Liban – La bombe syrienne : une bévue judiciaire et un coup de Jarnac politique

Un pavé énorme dans la mare. La justice syrienne a transformé en mandats d’arrêt les convocations adressées antérieurement, sur plainte du général Jamil Sayyed, à 33 personnalités. Dont le député Marwan Hamadé ; le directeur général des FSI, le général Achraf Rifi ; l’ancien président de la commission d’enquête internationale, Detlev Mehlis ; son adjoint Gerhard Lehmann ; le procureur général près la Cour de cassation, Saïd Mirza ; le commissaire du gouvernement auprès du tribunal militaire, Sakr Sakr, et le conseiller de presse du président du Conseil, Hani Hammoud. Ces mandats sont communiqués à l’Interpol pour exécution et affichés aux postes-frontières.

Une attaque manifestement politique. Sur le plan judiciaire, elle ne tient pas la route. D’abord, la justice syrienne n’a évidemment pas à se mêler d’une affaire libanaise et encore moins d’une affaire internationale. Ce sont en effet des figures de proue locales, mais également des cadres de l’ONU (à l’époque des faits) que le général Jamil Sayyed qualifie de fabricants de faux témoins. Un détail en passant, selon les indications du bureau de l’ancien directeur de la Sûreté générale, l’appareil syrien, en passant des convocations aux mandats d’arrêt, aurait sauté l’étape technique des mandats d’amener. Mais qui peut le plus peut le moins, et cela vaut en matière de sottise.

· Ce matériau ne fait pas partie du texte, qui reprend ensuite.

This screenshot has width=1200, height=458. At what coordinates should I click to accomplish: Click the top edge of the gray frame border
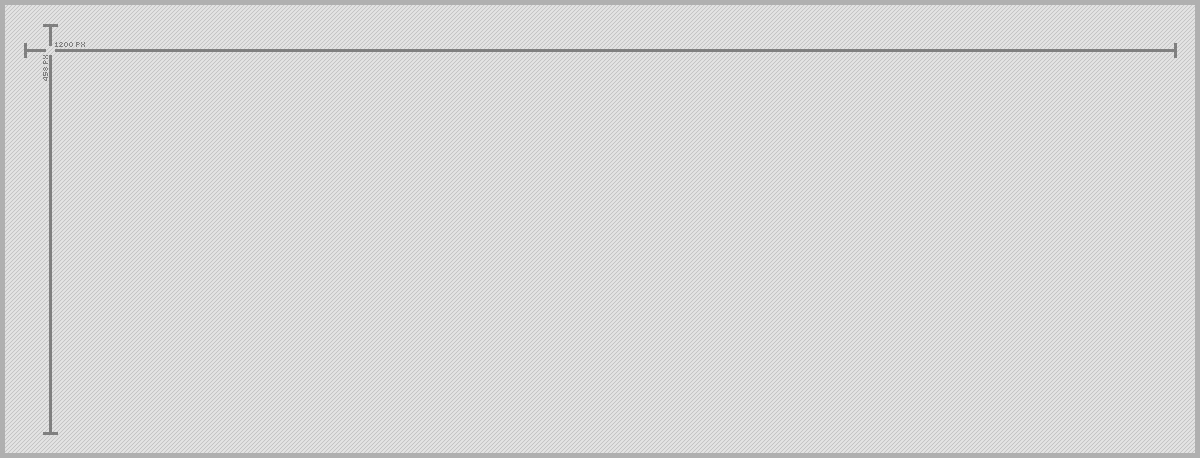[600, 2]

Pour rester dans le domaine juridique, il est élémentaire que des autorités suivent la procédure légale en vigueur et respectent les conventions internationales ainsi que les accords bilatéraux et les instances en place. En dehors de ces voies, toute démarche relève d’une vindicte irrecevable autorisant la partie lésée, ou visée, à user de la réciproque par le biais de ses institutions. L’on entend ainsi le ministre de la Justice, Ibrahim Najjar, rappeler qu’il existe des règles de conduite bien déterminées régissant les rapports entre États, de même que des accords à respecter, obligatoirement, tous ensemble. C’est-à-dire qu’on ne peut en sélectionner certains arbitrairement et en négliger d’autres. À partir de là, les responsables libanais vont étudier les moyens à mettre en œuvre pour répondre à l’initiative syrienne. Après des contacts avec Damas, aux fins d’éclaircissements.

Cependant, pour les loyalistes du cru, ce sont des considérations politiques qui sont derrière l’opération. Elle survient, notent-ils, après le sommet irano-syrien de Damas qui a confirmé l’intangibilité de l’alliance entre les deux pays. Un démenti à ceux qui avaient pensé que le rapprochement de la Syrie avec l’Arabie saoudite l’éloignerait de l’Iran. L’énigme qui reste à résoudre est que le président syrien Bachar el-Assad a effectué une visite commune au palais de Baabda avec le roi Abdallah d’Arabie saoudite, pour publier des résolutions en faveur de l’apaisement sur la scène locale, tout en déclarant que la sécurité est une ligne rouge. Mais, de Téhéran où il se trouvait, le ministre syrien des Affaires étrangères, Walid Moallem, déclarait que « le sommet irano-syrien a insisté sur la nécessité de maintenir la détente au Liban, pour couper court à cette discorde qu’Israël cherche à exploiter ». Il n’a pas mentionné l’équation S-S, c’est-à-dire le partenariat sur le Liban avec l’Arabie saoudite. Le même avait déclaré que le TSL est politisé. Dès lors, on se demande après l’intervention subite de la justice syrienne, qui ne fait que jeter de l’huile sur le feu au Liban, si Damas ne tourne pas le dos à son entente avec l’Arabie saoudite, ainsi qu’à l’apaisement au Liban.

Autre volet de ce revirement : la Syrie s’est activée pour faciliter la conclusion d’un arrangement irano-américain sur la personne de Nouri al-Maliki comme chef du nouveau gouvernement irakien. Elle a ainsi résilié un précédent accord avec l’Arabie saoudite sur le soutien au deuxième postulant principal irakien, Iyad Allaoui.

Et comme le président Saad Hariri est notoirement proche des Saoudiens, la mesure de la justice syrienne, qui implique certains de ses collaborateurs ou amis politiques, est visiblement dirigée contre lui. Fini donc le chant des sirènes sur la normalisation relationnelle. Prestation dont l’apogée était la rencontre du chef de l’État syrien, du reste renouvelée, avec le Premier ministre libanais. Cela faisait du reste un bout de temps que des prosyriens indiquaient que Damas estimait que Hariri n’avait pas tenu ses engagements, à savoir faire cesser les critiques de ses partisans à l’encontre de la Syrie.